■ Action item: Copy out each line below verbatim, skipping any picture.
____
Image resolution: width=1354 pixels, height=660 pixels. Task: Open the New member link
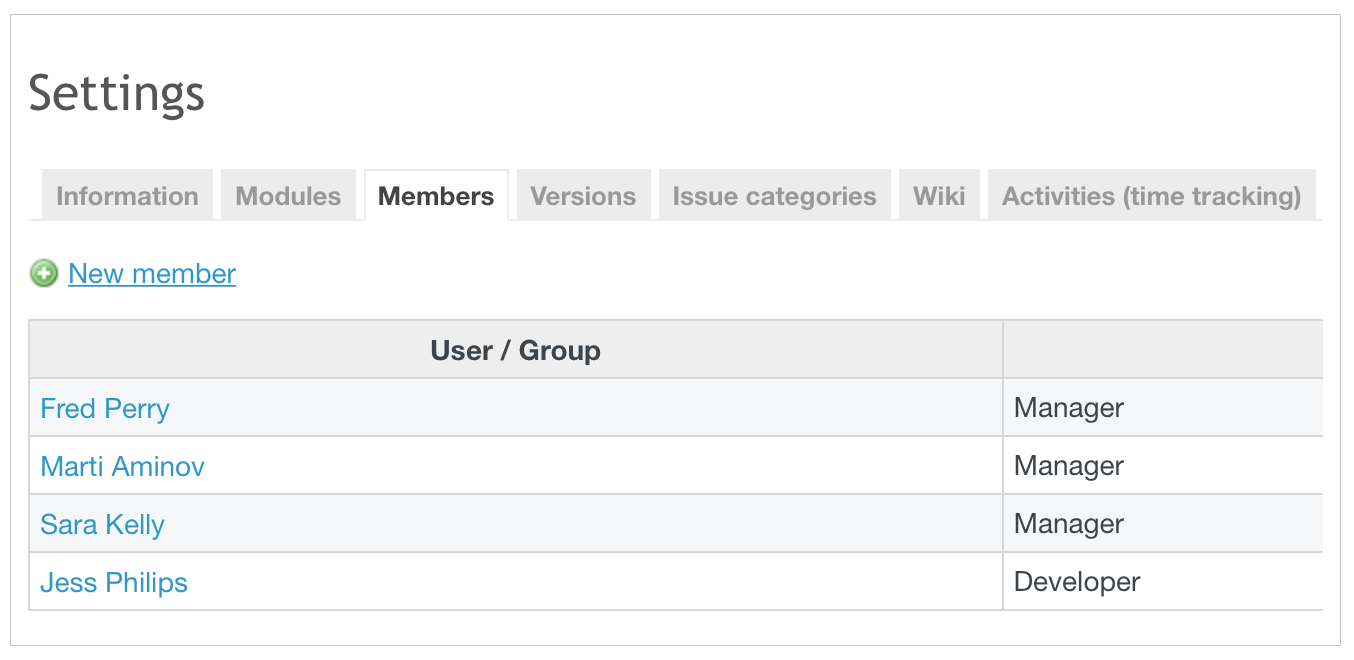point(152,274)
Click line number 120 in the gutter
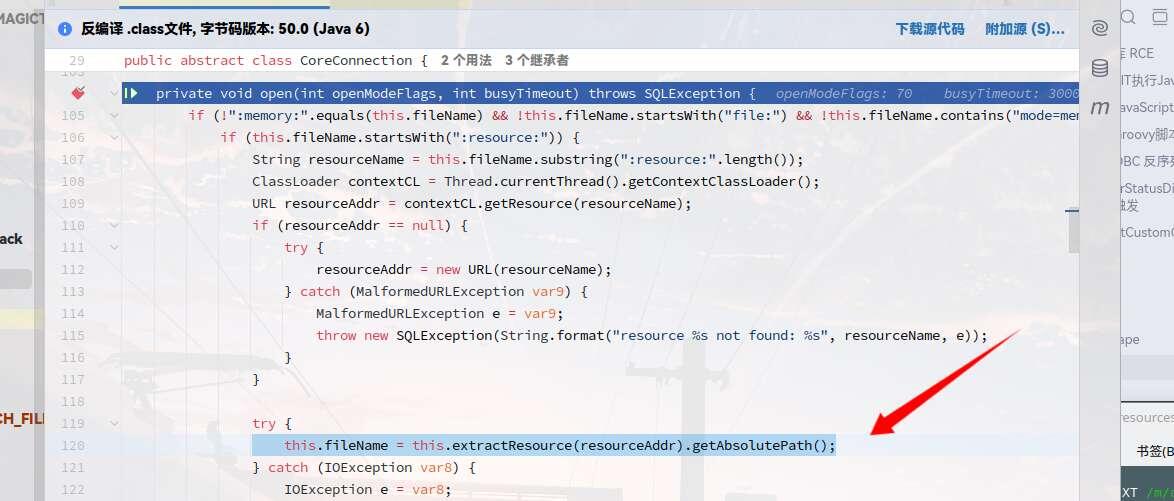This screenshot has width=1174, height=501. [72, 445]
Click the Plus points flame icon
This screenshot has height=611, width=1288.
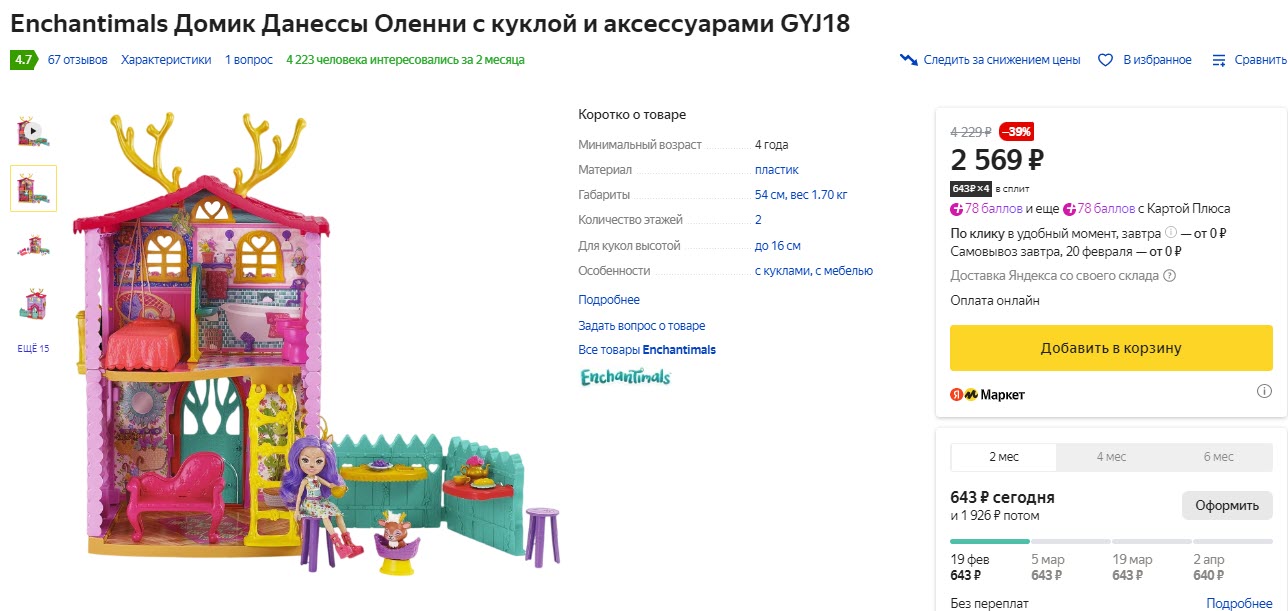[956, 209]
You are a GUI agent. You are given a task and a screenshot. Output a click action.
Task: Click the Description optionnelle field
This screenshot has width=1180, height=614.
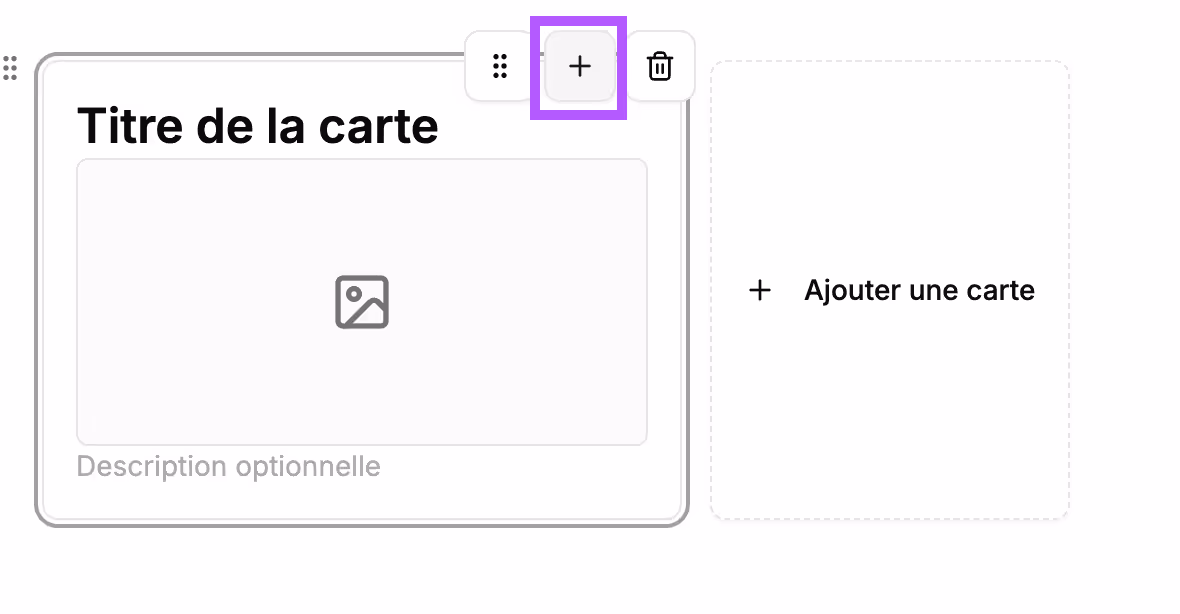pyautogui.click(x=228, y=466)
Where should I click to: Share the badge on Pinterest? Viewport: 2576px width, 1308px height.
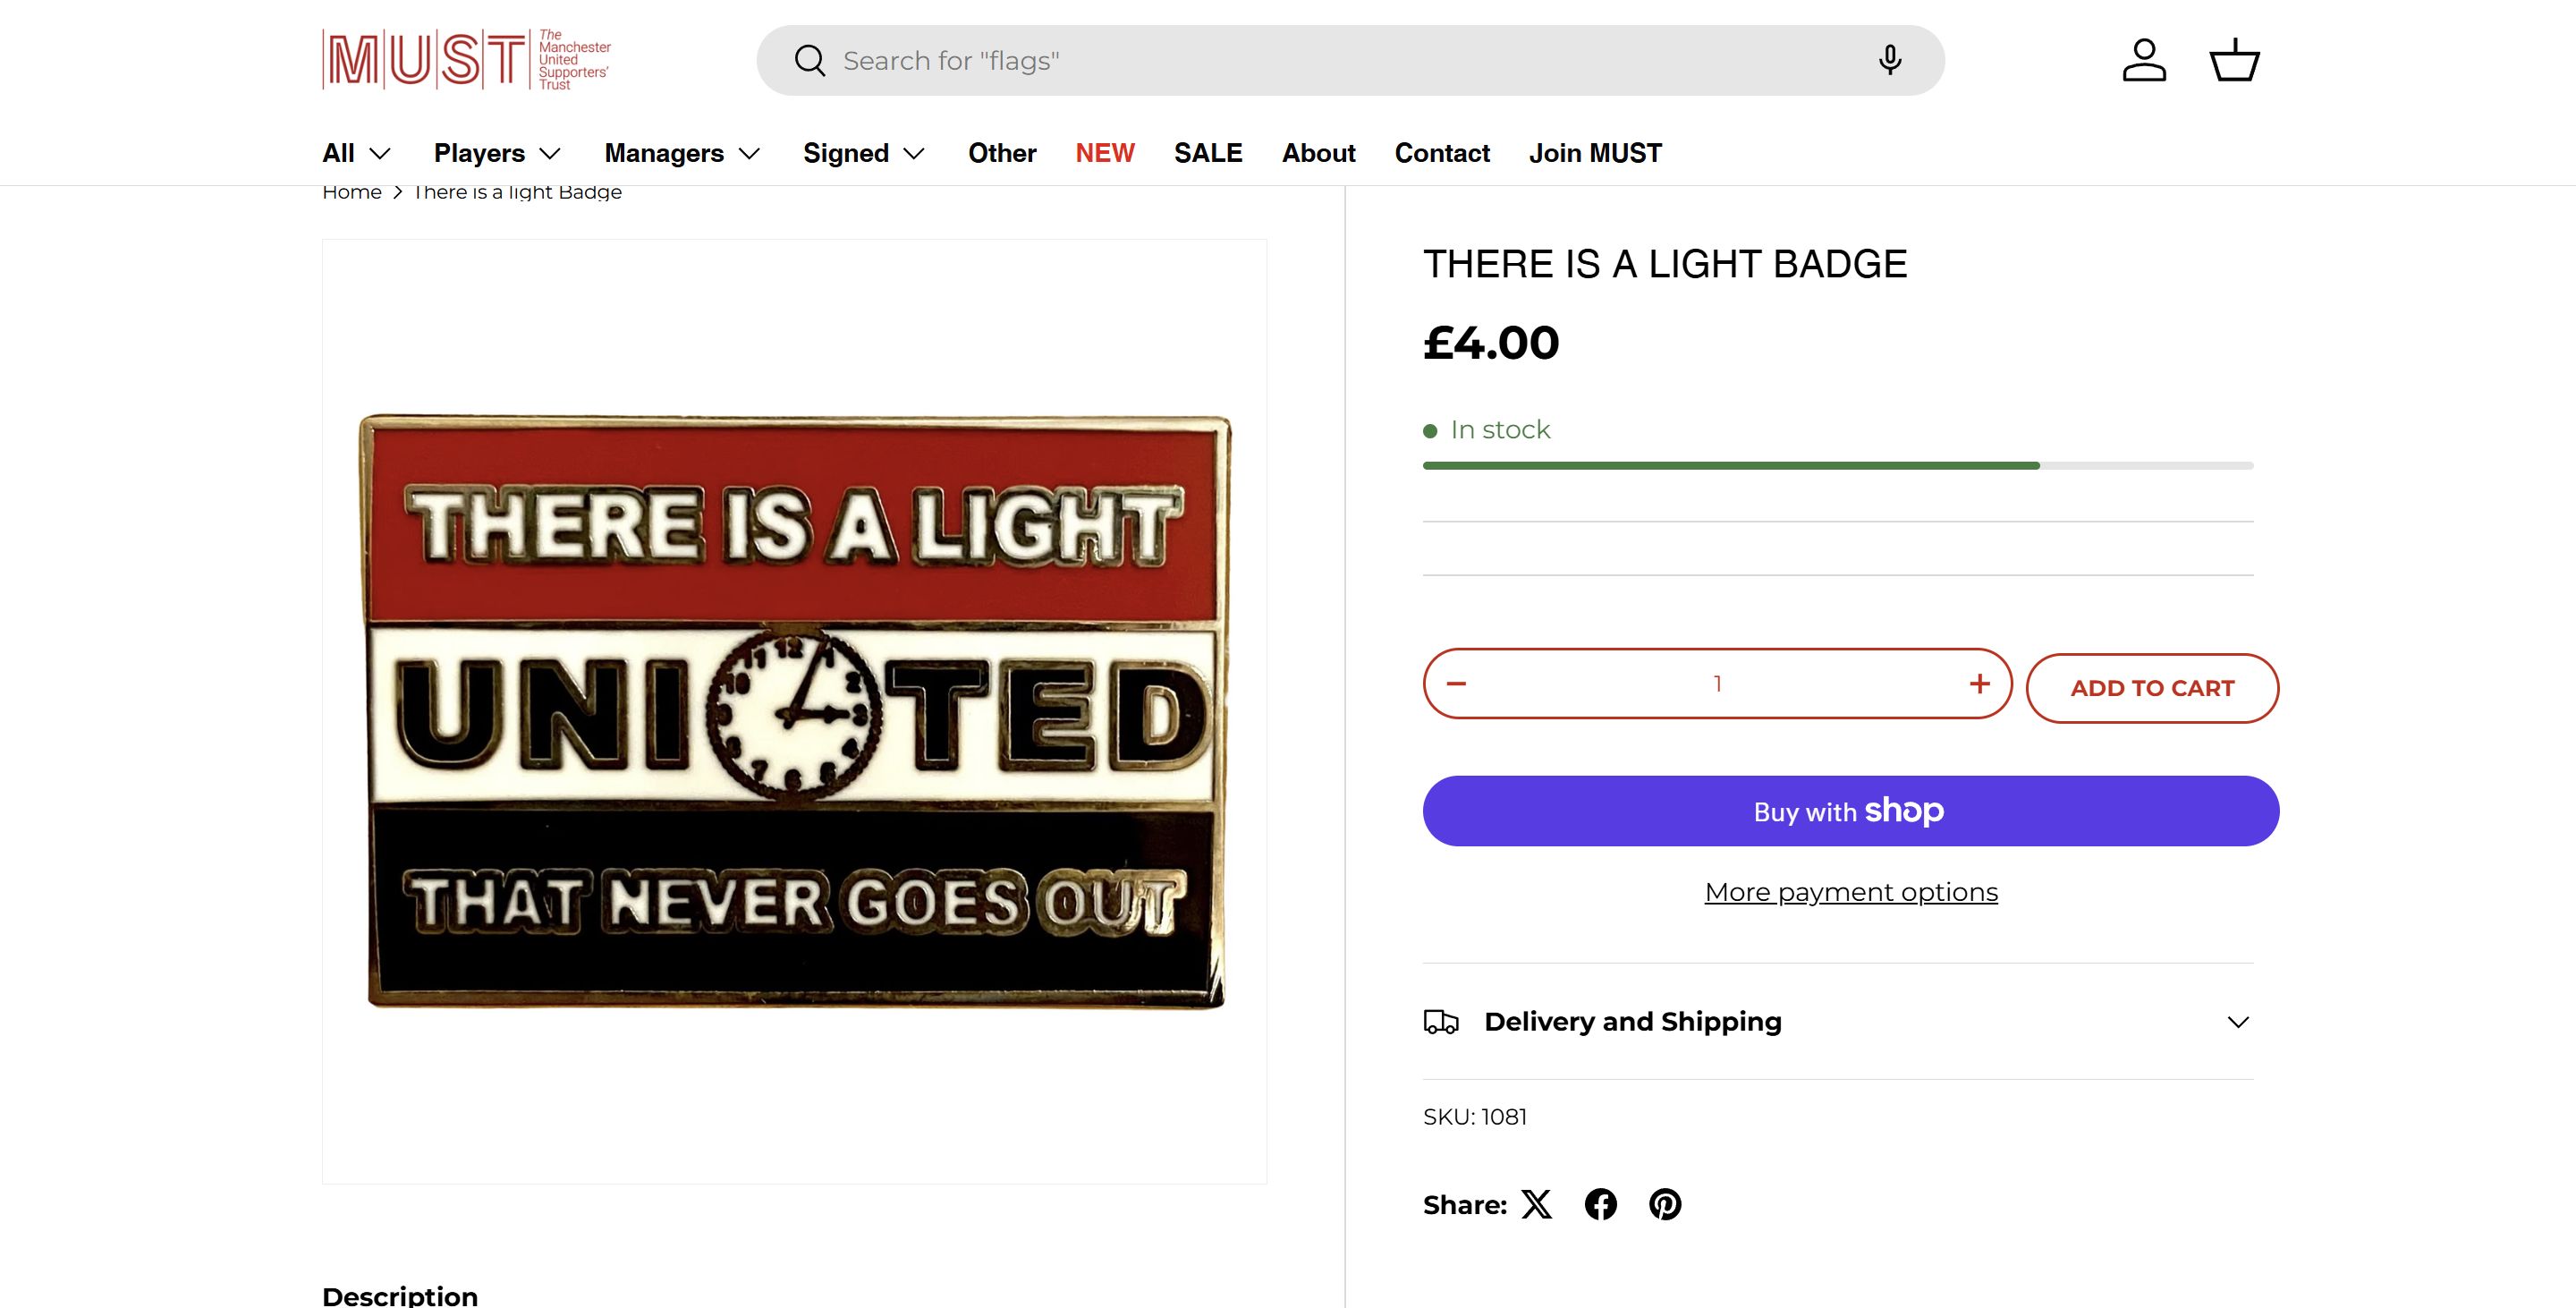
____
■ Task result:
Image resolution: width=1354 pixels, height=660 pixels. Task: Open the New member link
point(152,274)
Click line number 120 in the gutter
This screenshot has width=1174, height=501. [72, 445]
Click the Plus points flame icon
This screenshot has height=611, width=1288.
[956, 209]
You are a GUI agent. You are given a task and a screenshot. Output a click action.
Task: Click the Description optionnelle field
This screenshot has width=1180, height=614.
pyautogui.click(x=228, y=466)
Where should I click to: Share the badge on Pinterest? Viewport: 2576px width, 1308px height.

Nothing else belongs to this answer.